• Work to do: Reproduce every line from the one containing "Where should I" through the final line below, inclusive, without the pictures.

• Exercise materials:
>> START

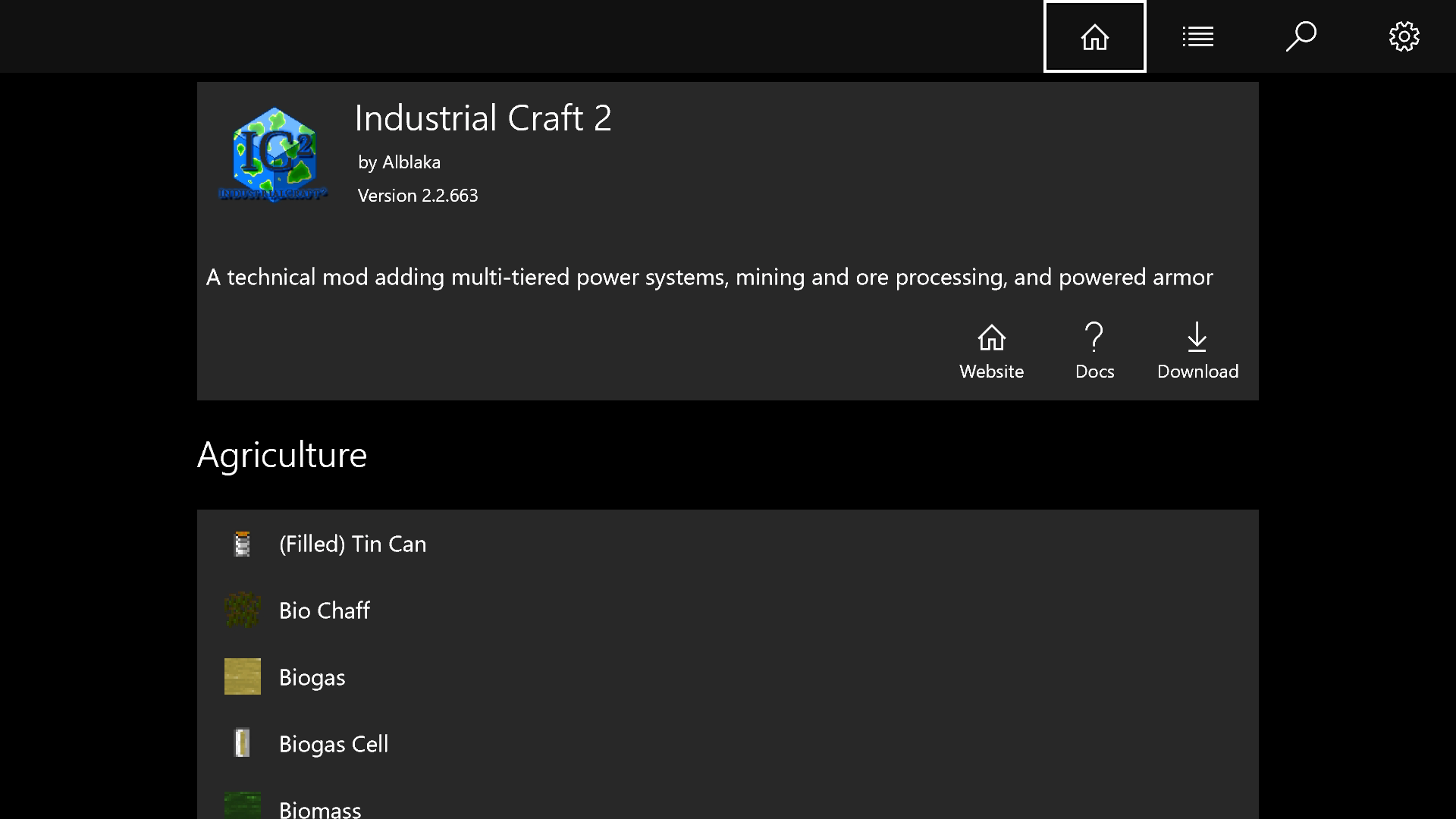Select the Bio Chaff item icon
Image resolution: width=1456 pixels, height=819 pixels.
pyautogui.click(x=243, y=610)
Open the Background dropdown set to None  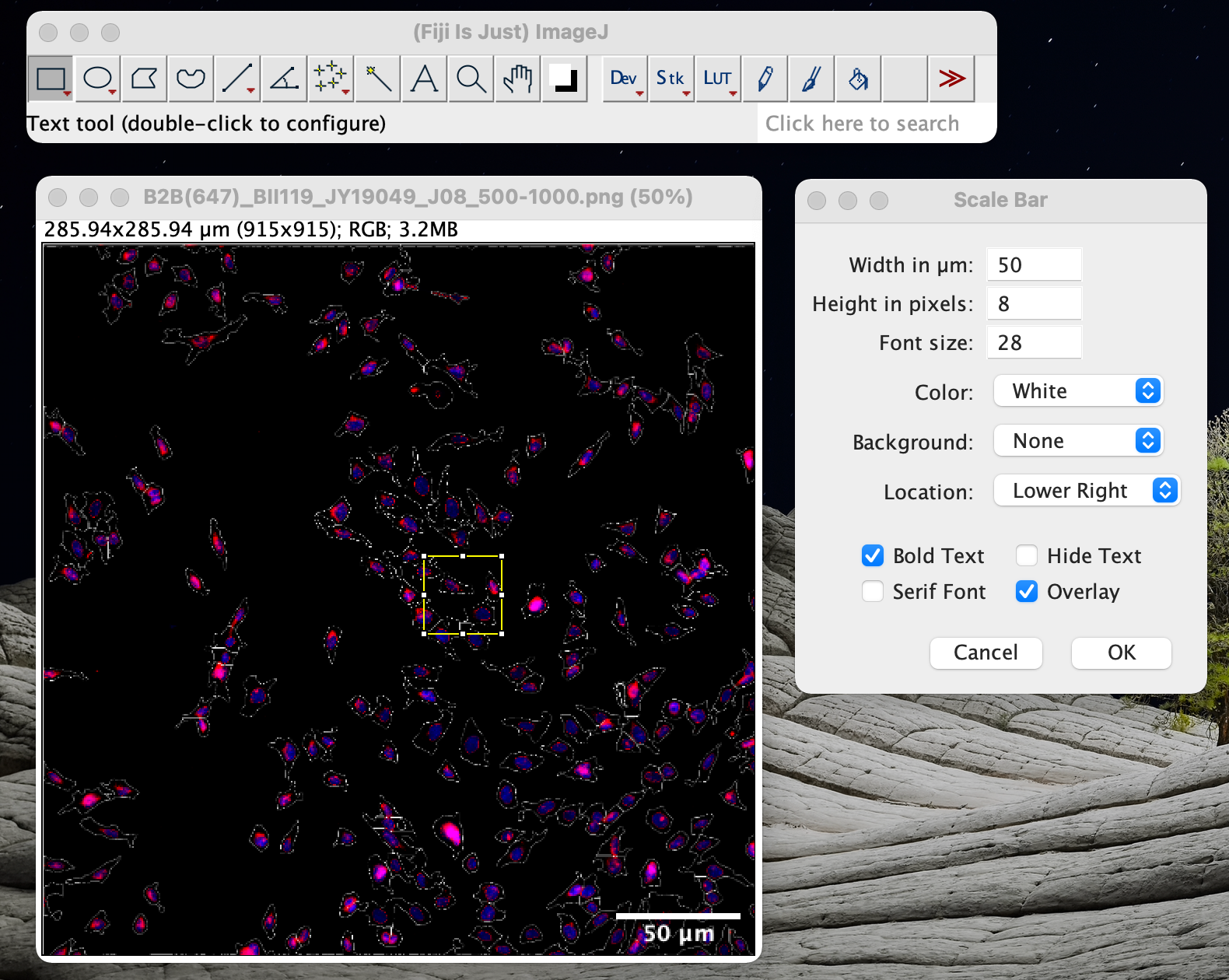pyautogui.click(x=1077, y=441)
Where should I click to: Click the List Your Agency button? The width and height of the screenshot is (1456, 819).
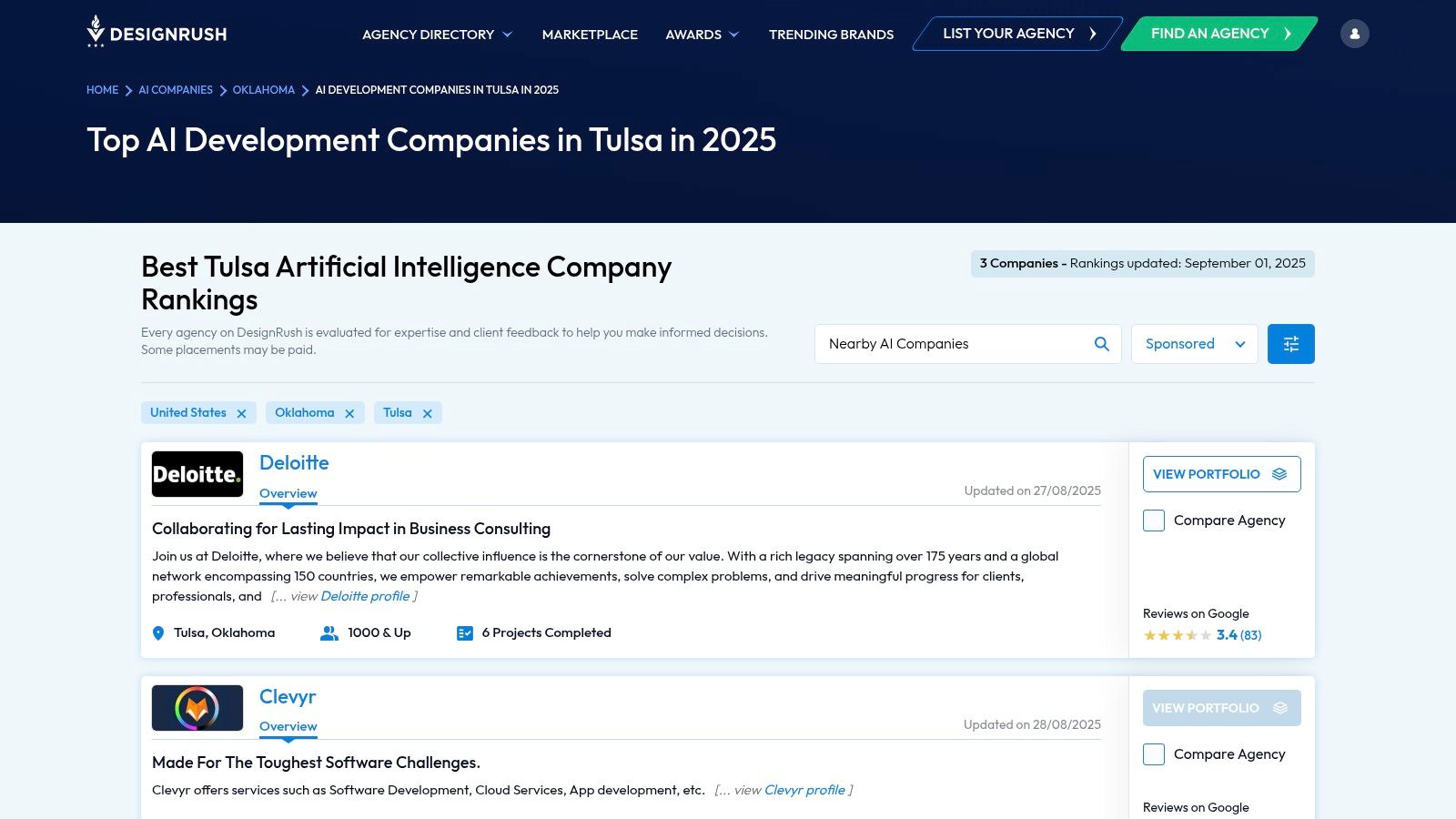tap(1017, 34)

>> END

• Solution to this task:
Where should I click to: Click the List Your Agency button? The width and height of the screenshot is (1456, 819).
tap(1017, 34)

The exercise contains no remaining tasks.